THE PROBLEM — Please reproduce the part of the West Novas forum post from "I presume you" to "parties and Lt.", word for word.

--- start DOCUMENT EXTRACT ---

# Re: West Novas, England



## army (21 Sep 2002)

Posted by *Ian Edwards <iedwards@home.com>* on *Fri, 18 Feb 2000 21:24:43 -0800*
The text of your message refers to Jan 6/42 but your heading shows 1943.
I presume you do mean 1942. Therefore, referring to 1942:
The answer is contained on page 62 of the unit history, "West Novas"
"On Jan 6th the West Novas suffered a tragic mishap during a training 
exercise on the River Adur, when an assault boat capsized in mid-stream
and six men of "B" Company were drowned. Some of them were good swimmers
but in the cold water and weighted down with weapons and equipment they
had no chance to save themselves. Ptes.
Frank Smith and O.S. Foster of "B" Company, who made heroic efforts to
save the lives of 
their comrades, were later presented with certificates of the Royal
Humane Society, and awared the British Empire Medal."
The next paragraph mentions the funeral. "The funeral was conducted at
Brookwood Cemeteryon the 10th, with padres Addie and Butts in charge of
the rites. "B" Company supplied the burial and firing parties and Lt.
Col. Ernest and all the officers  of "B" Company were in attendance.
Since coming to England the Regiment had buried several of its men, most
of them victims of traffic accidents in the black-out, but the loss of
six in a simple training exercise came as a shock."

--- end DOCUMENT EXTRACT ---
--- start GIVEN MATERIAL ---

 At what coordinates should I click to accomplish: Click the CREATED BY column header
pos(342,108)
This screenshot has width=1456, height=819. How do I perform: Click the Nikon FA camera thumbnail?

--- end GIVEN MATERIAL ---

WRITTEN REPLY —
I presume you do mean 1942. Therefore, referring to 1942:
The answer is contained on page 62 of the unit history, "West Novas"
"On Jan 6th the West Novas suffered a tragic mishap during a training 
exercise on the River Adur, when an assault boat capsized in mid-stream
and six men of "B" Company were drowned. Some of them were good swimmers
but in the cold water and weighted down with weapons and equipment they
had no chance to save themselves. Ptes.
Frank Smith and O.S. Foster of "B" Company, who made heroic efforts to
save the lives of 
their comrades, were later presented with certificates of the Royal
Humane Society, and awared the British Empire Medal."
The next paragraph mentions the funeral. "The funeral was conducted at
Brookwood Cemeteryon the 10th, with padres Addie and Butts in charge of
the rites. "B" Company supplied the burial and firing parties and Lt.